Кстати, мы могли отвалить им и пятьдесят слитков. Я уже говорила, что мы не ценим золото, как таковое, но большинство людей ценят его слишком сильно, поэтому не стоит показывать, что у нас его много.
— Нам нужно осмотреть корабли, прежде чем грузиться на них, — сказала я. — Уж это я тоже сделаю сама.
Хтония мрачно посмотрела на меня.
— Если там есть ловушка, они не должны захватить Военного Вождя.
На берег мы вышли вместе и с хорошим эскортом. Там нас дожидался Акмон и второй капитан, высокий, мрачный и волосатый, с перебитым носом. Он больше походил на финикийца, чем не критянина. Только финикийцы более болтливы, чем критяне, а за этого продолжал трепаться Акмон. Звали кормчего, однако, Киферон, а это имя чисто критское.
После обычных приветствий Акмон начал плести словеса насчет той платы, что была обещана вперед.
Я прервала его:
— Сперва она, — я кивнула на Хтонию, — осмотрит оба корабля. И трюмы тоже. Но учти, мы будем стоять на берегу, и если вздумаешь по-быстрому сняться с якоря, то вспомни, на какое расстояние бьют наши стрелы.
Что бы ни было у него на уме, он дал согласие.
Хтония и еще четверо отправились на корабли.
Солнце жгло уже вовсю, но я не уходила с солнцепека и не сводила глаз с кораблей. В те часы мои чувства как бы отключились, от ночного смятения не осталось и следа, я просто наблюдала и отмечала продвижение фигур по палубе.
В руках у остальных были луки со стрелами, у меня — ничего. Меч висел у бедра, топор за спиной.
Хтония. вернулась мрачная, но не более чем обычно.
Энно протянула ей флягу с водой.
Хтония отпила, вернула флягу и лишь потом заговорила.
— Он не врал. Трюмы у них пусты. И есть загородки для скота. Похоже, им и вправду не. дают ни торговать, ни пиратить по берегам.
— Люди?
— Довольно много воинов. Всякий сброд. Но все же есть несколько воинов. И недурно вооруженных.
— Сколько именно?
— Больше сотни на каждом корабле. С учетом тех, кто шляется по берегу — полторы сотни.
— А на веслах?
Хтония взглянула на меня с удивлением, а это чего-нибудь да стоило.
— Рабы, — произнесла она, как будто это подразумевалось само собой. — Рабы, прикованные к скамьям.

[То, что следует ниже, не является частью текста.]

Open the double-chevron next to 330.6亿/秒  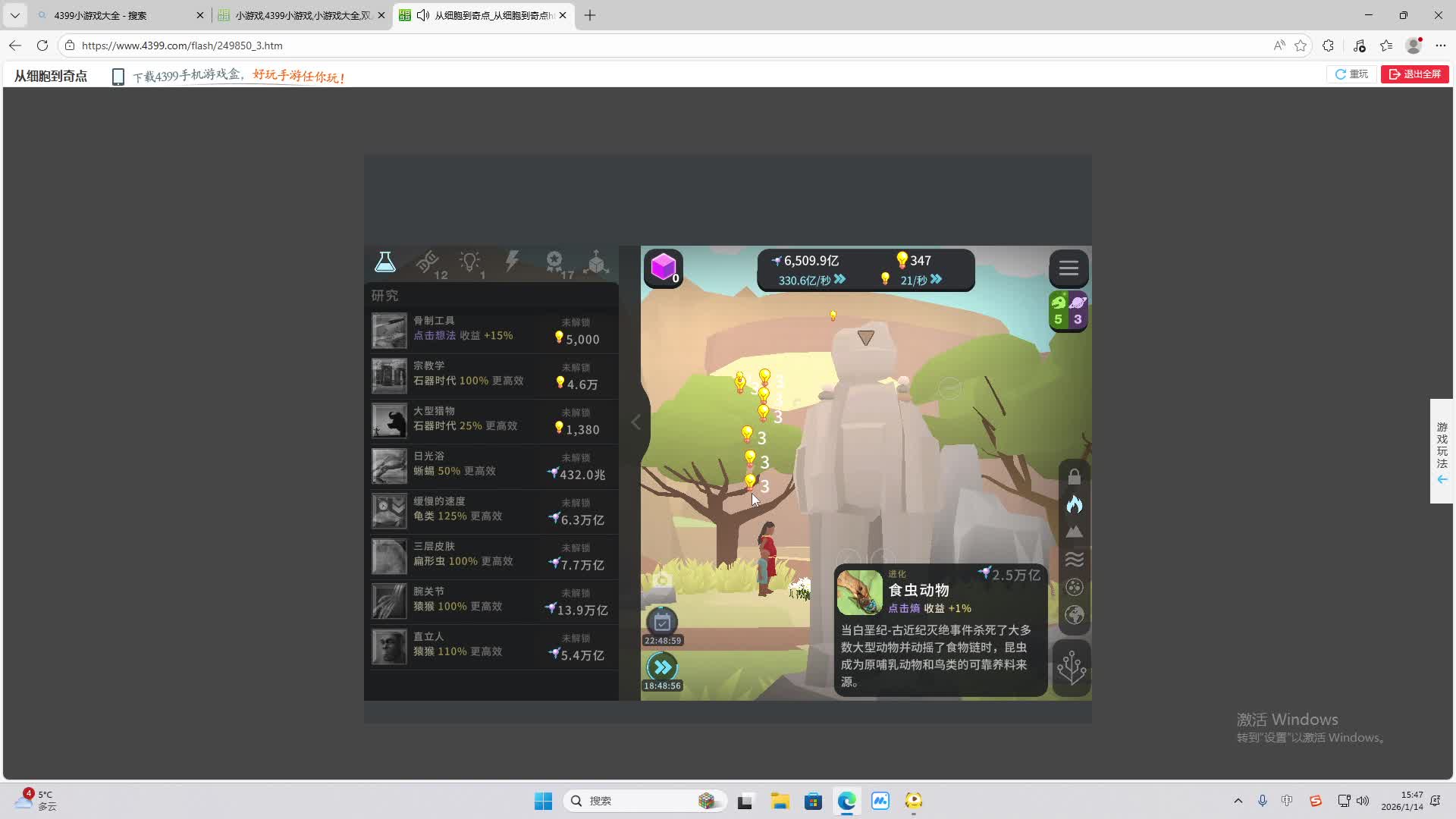[x=840, y=279]
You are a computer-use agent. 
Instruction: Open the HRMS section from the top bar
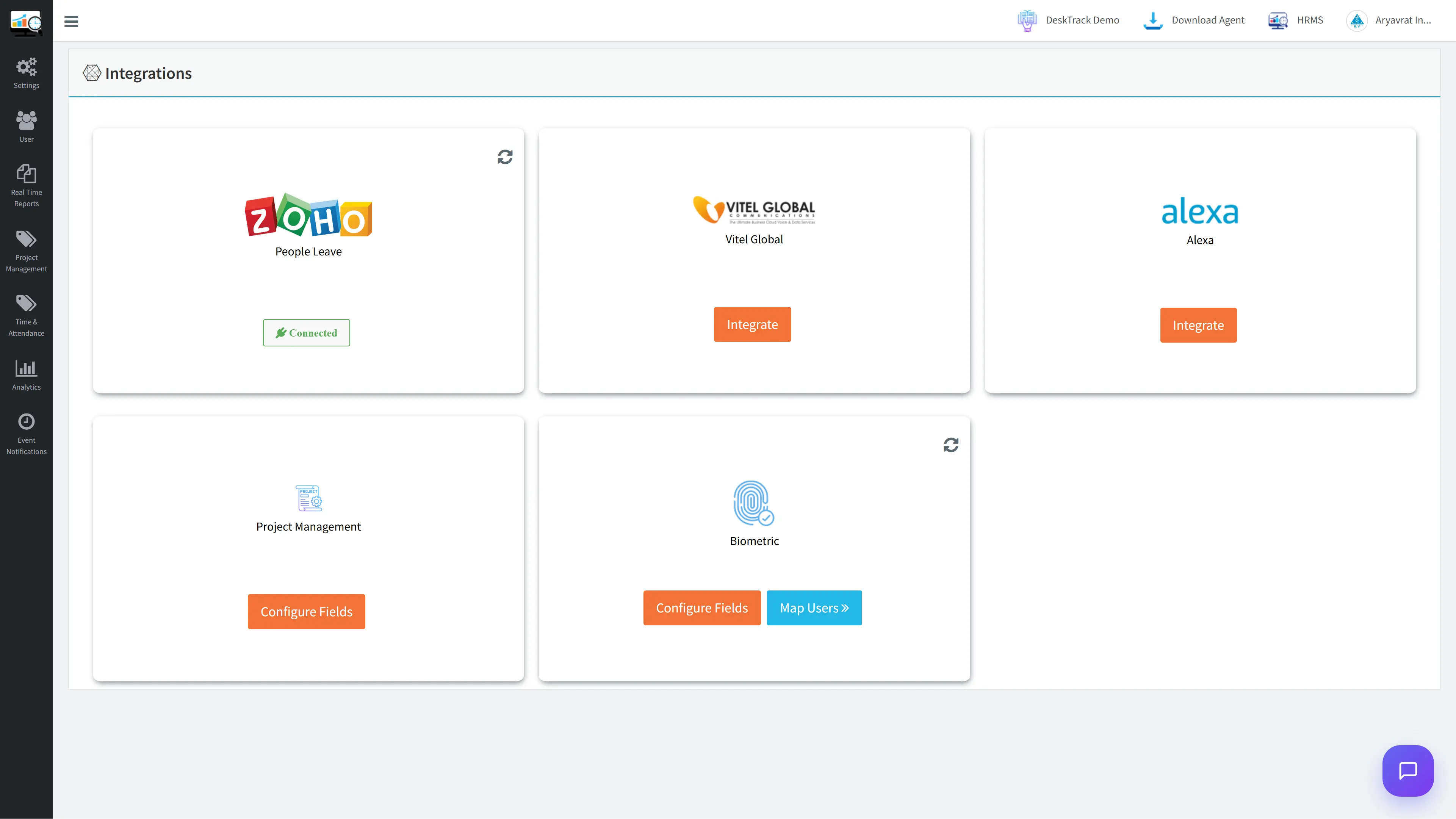tap(1295, 20)
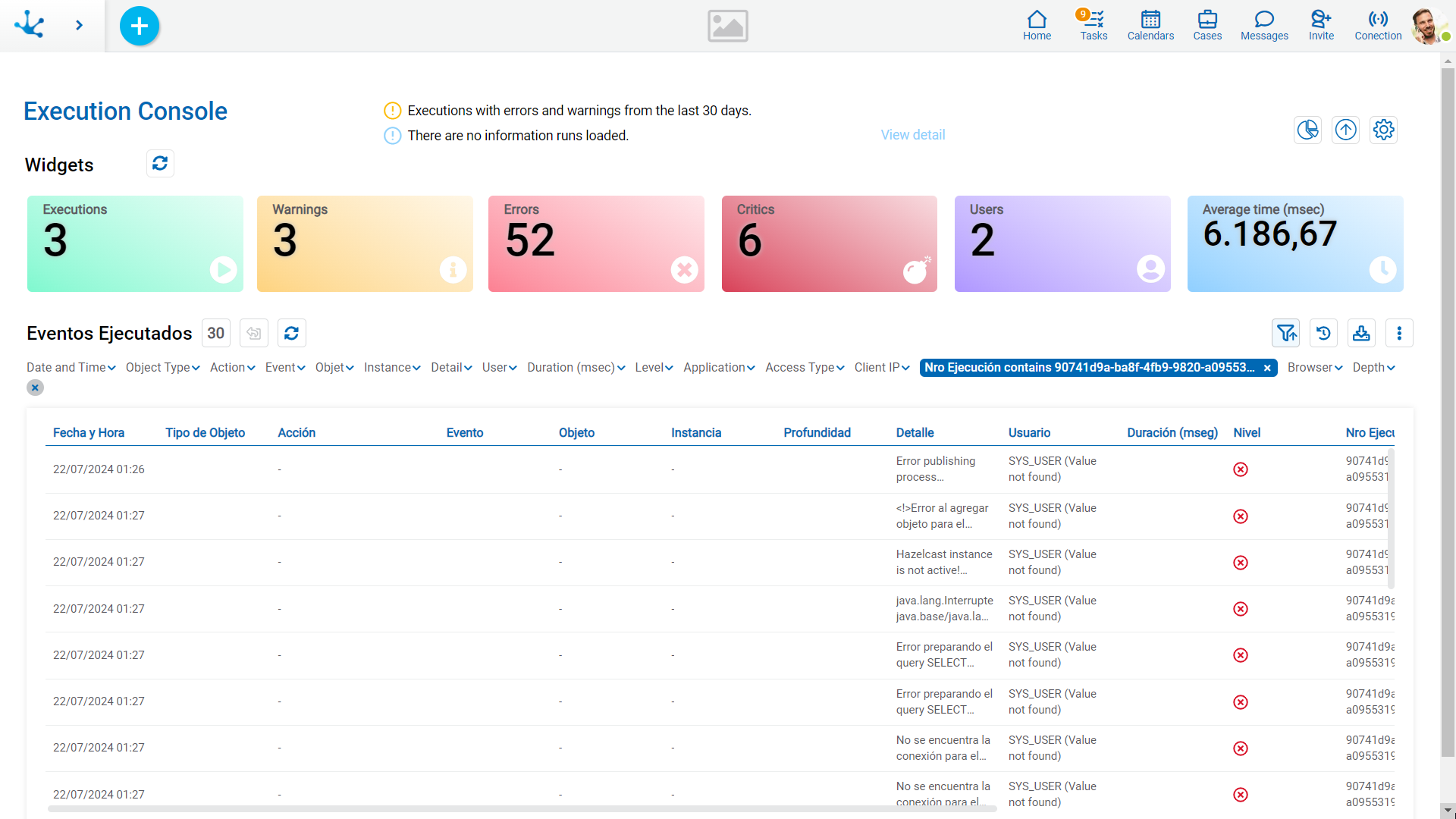Click the horizontal scrollbar under the table
Image resolution: width=1456 pixels, height=819 pixels.
coord(522,809)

Я покачала головой, плотно сжав губы. Примерно триста человек разношерстной команды… На берегу не стоило даже принимать их в расчет, но в море они будут в привычной стихии, а мы нет. Да еще рабы… На чьей они стороне? Почему я оцениваю их как врагов?
Ведь решено же относиться к ним как к союзникам и никто моего решения не оспаривает. Потому что следует допускать любую возможность. Почему же мне просто сразу не отказаться от этой затеи? Потому что я так хочу.